(Stored records)
==*==
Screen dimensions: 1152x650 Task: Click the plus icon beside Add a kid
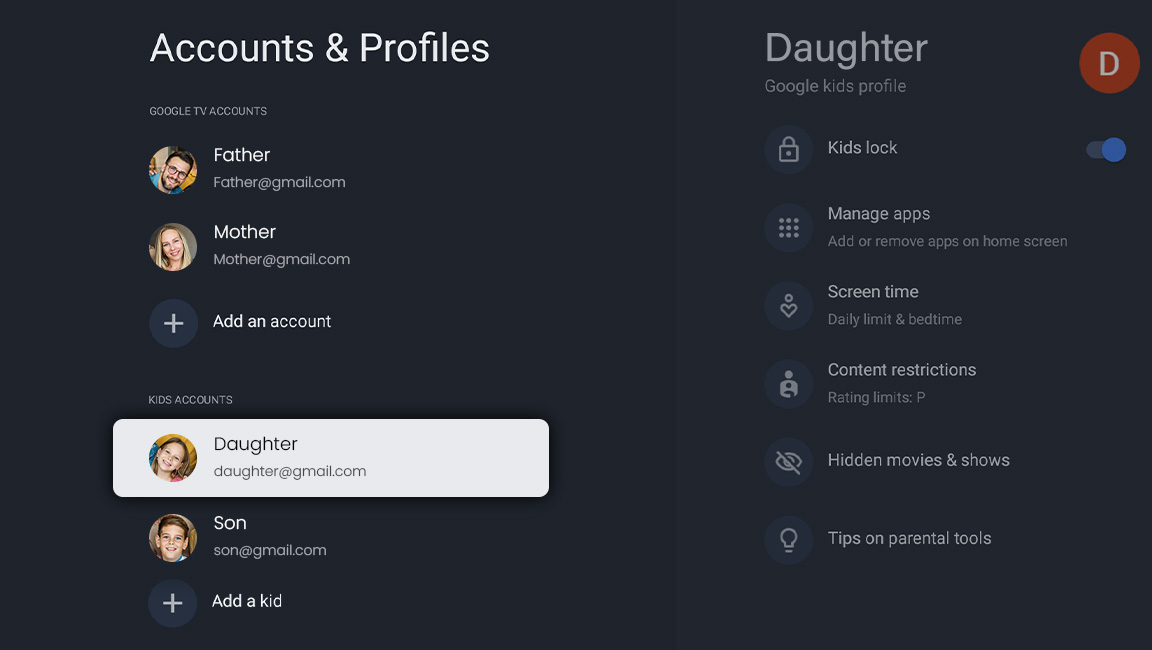pos(172,603)
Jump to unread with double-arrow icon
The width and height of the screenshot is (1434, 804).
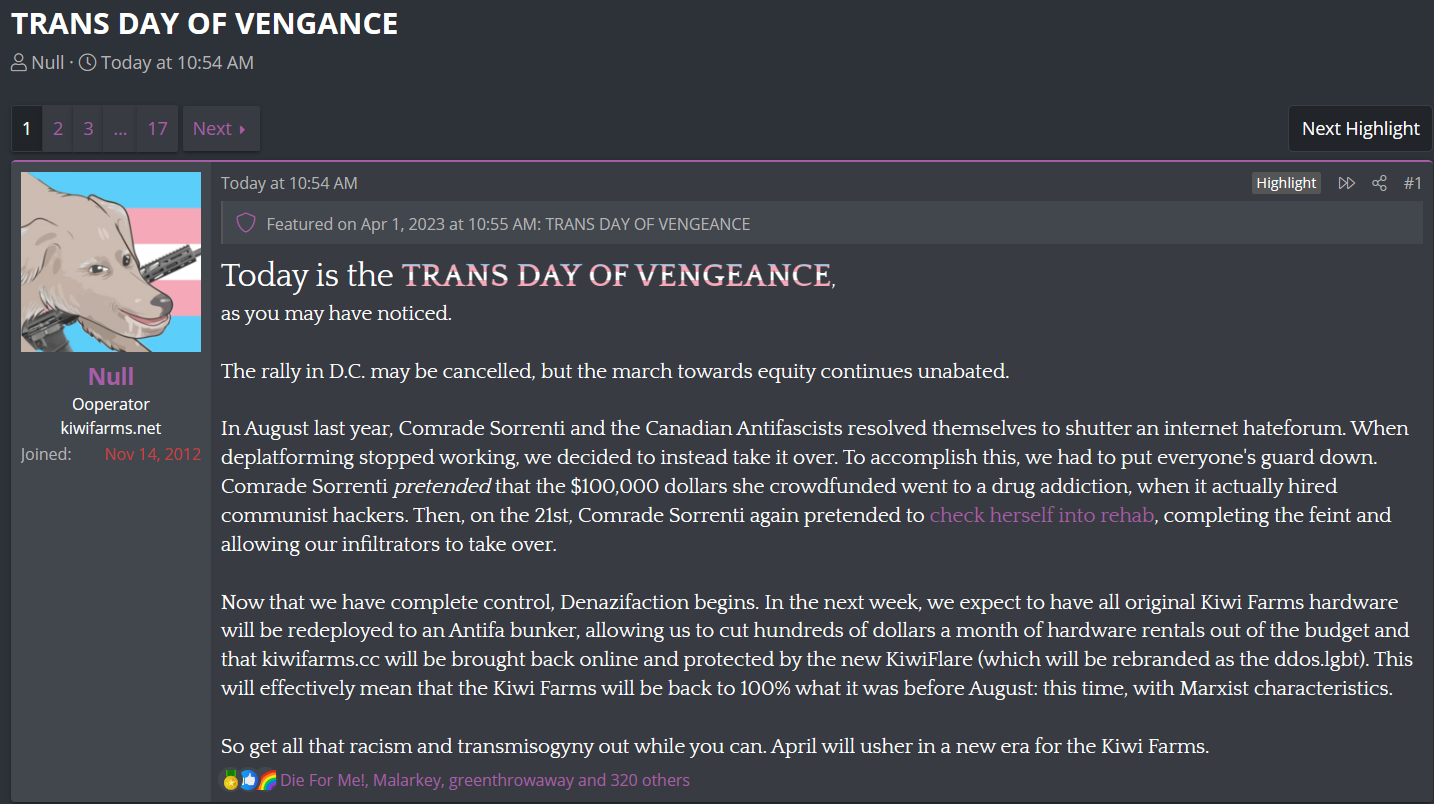(1346, 183)
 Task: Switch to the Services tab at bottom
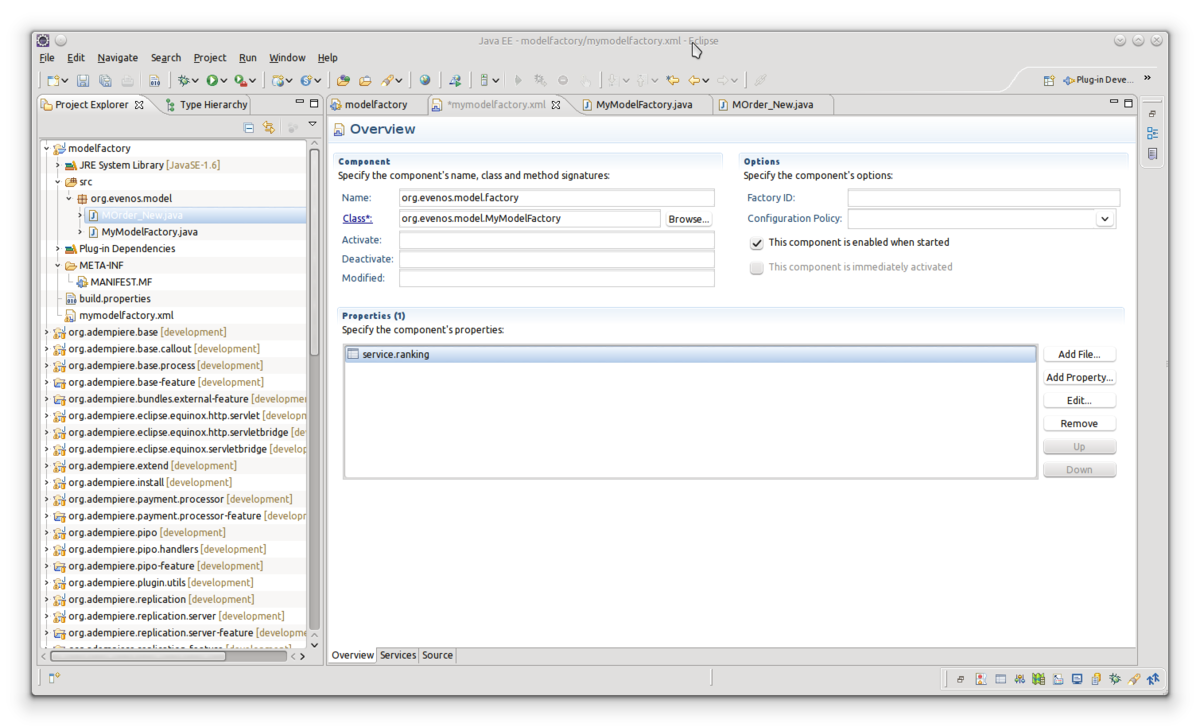point(397,655)
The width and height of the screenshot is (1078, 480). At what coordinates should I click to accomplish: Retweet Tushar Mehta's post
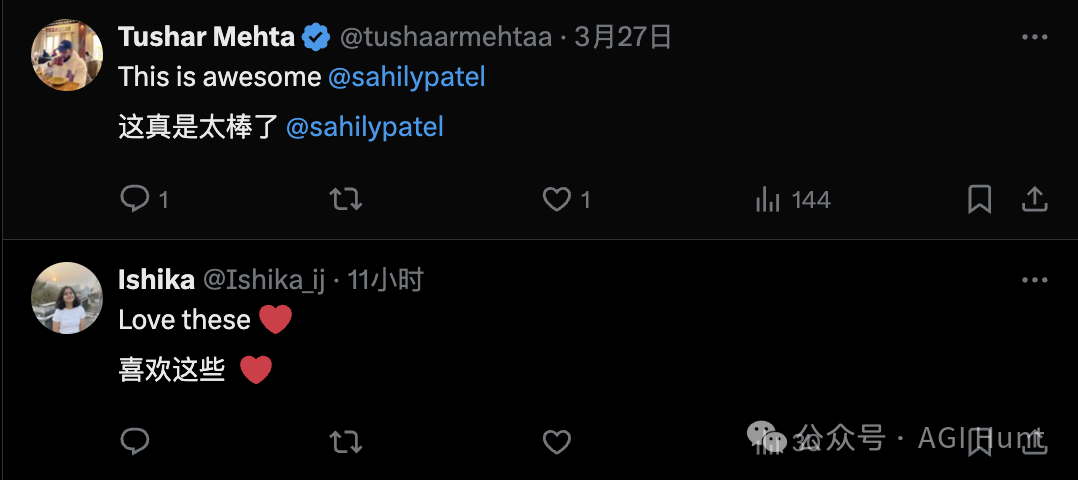[346, 200]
==*==
Exclude all images and restate the records above word for word.

Completed task:
Screen dimensions: 1152x650 Task: Click the plus icon beside Add a kid
pos(172,603)
Jump to unread with double-arrow icon
The width and height of the screenshot is (1434, 804).
(1346, 183)
 Task: Switch to the Services tab at bottom
point(397,655)
The width and height of the screenshot is (1078, 480). At what coordinates should I click to accomplish: Retweet Tushar Mehta's post
[346, 200]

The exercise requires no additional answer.